AIM OF THE TASK: The answer consists of one number: how many lines of the data below include the string "each".

_ _ _ _ _

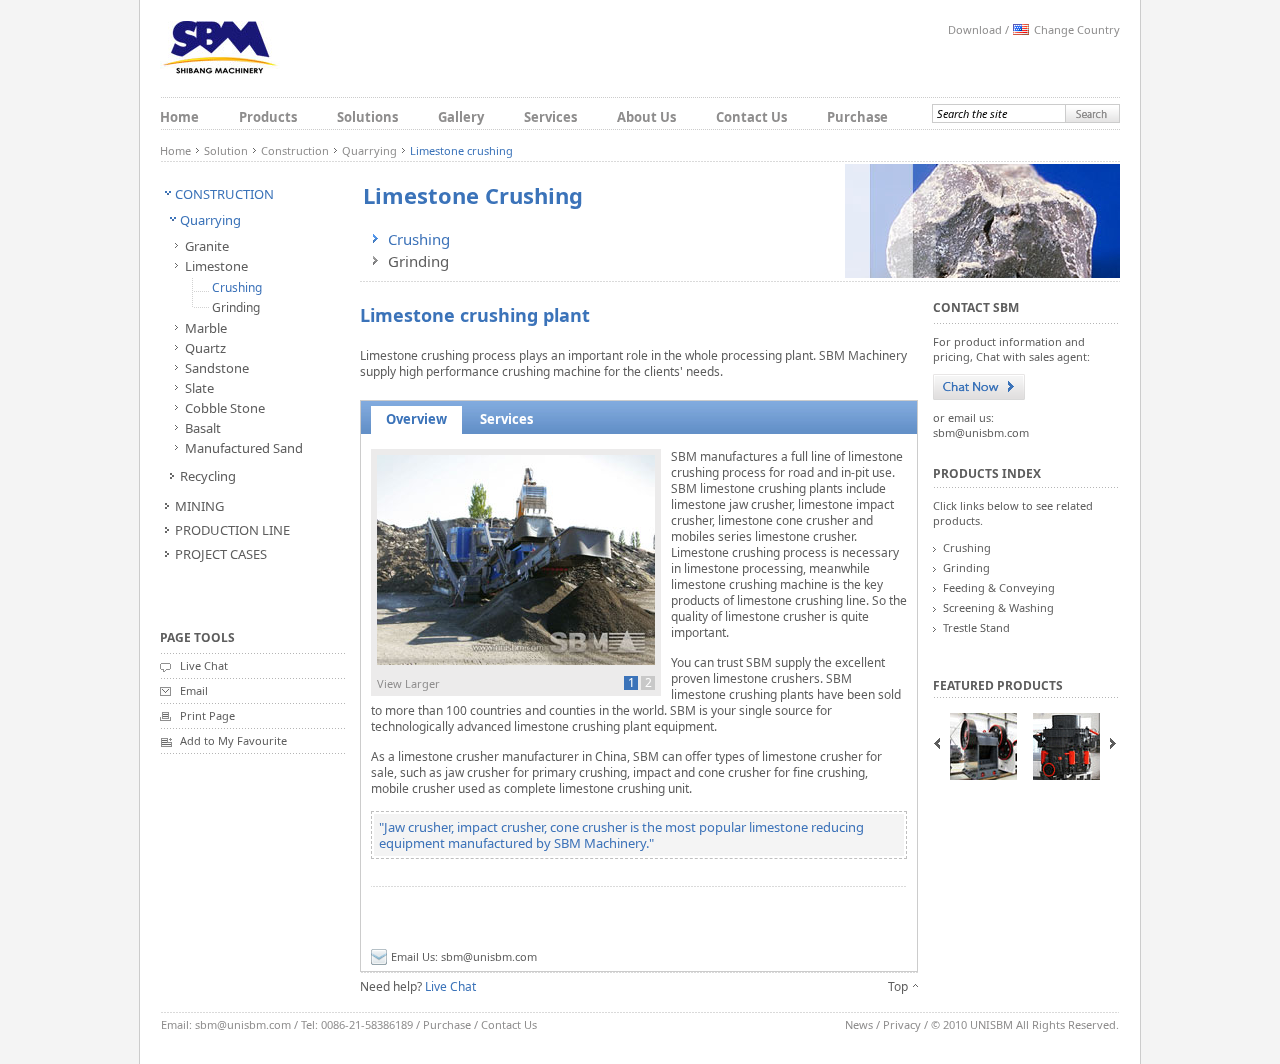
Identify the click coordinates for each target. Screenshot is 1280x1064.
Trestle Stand (976, 627)
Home (179, 117)
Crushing (237, 287)
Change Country (1077, 29)
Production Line (232, 530)
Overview (416, 419)
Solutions (367, 117)
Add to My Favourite (233, 740)
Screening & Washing (998, 607)
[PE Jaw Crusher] (983, 746)
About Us (646, 117)
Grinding (236, 307)
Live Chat (204, 665)
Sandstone (217, 368)
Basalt (203, 428)
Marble (206, 328)
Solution (226, 150)
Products (268, 117)
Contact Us (751, 117)
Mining (199, 506)
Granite (207, 246)
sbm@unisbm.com (489, 956)
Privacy (902, 1024)
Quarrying (369, 150)
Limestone (216, 266)
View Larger (408, 683)
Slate (199, 388)
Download (975, 29)
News (859, 1024)
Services (550, 117)
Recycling (208, 476)
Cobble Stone (225, 408)
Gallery (461, 117)
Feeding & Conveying (999, 587)
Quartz (205, 348)
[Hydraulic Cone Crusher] (1066, 746)
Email (194, 690)
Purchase (857, 117)
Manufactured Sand (244, 448)
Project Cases (221, 554)
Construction (295, 150)
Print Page (207, 715)
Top (898, 986)
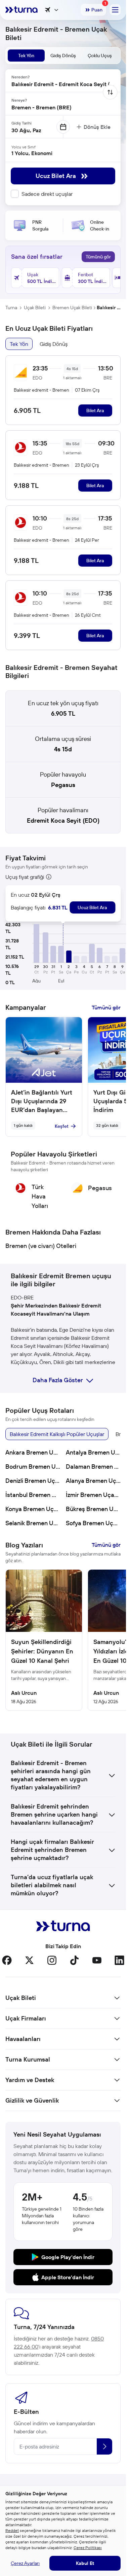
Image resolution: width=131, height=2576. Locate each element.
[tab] (26, 55)
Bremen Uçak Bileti (72, 308)
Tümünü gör (98, 257)
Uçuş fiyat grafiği (24, 876)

_ _ _ _ _

RESPONSE TO THE TASK: 2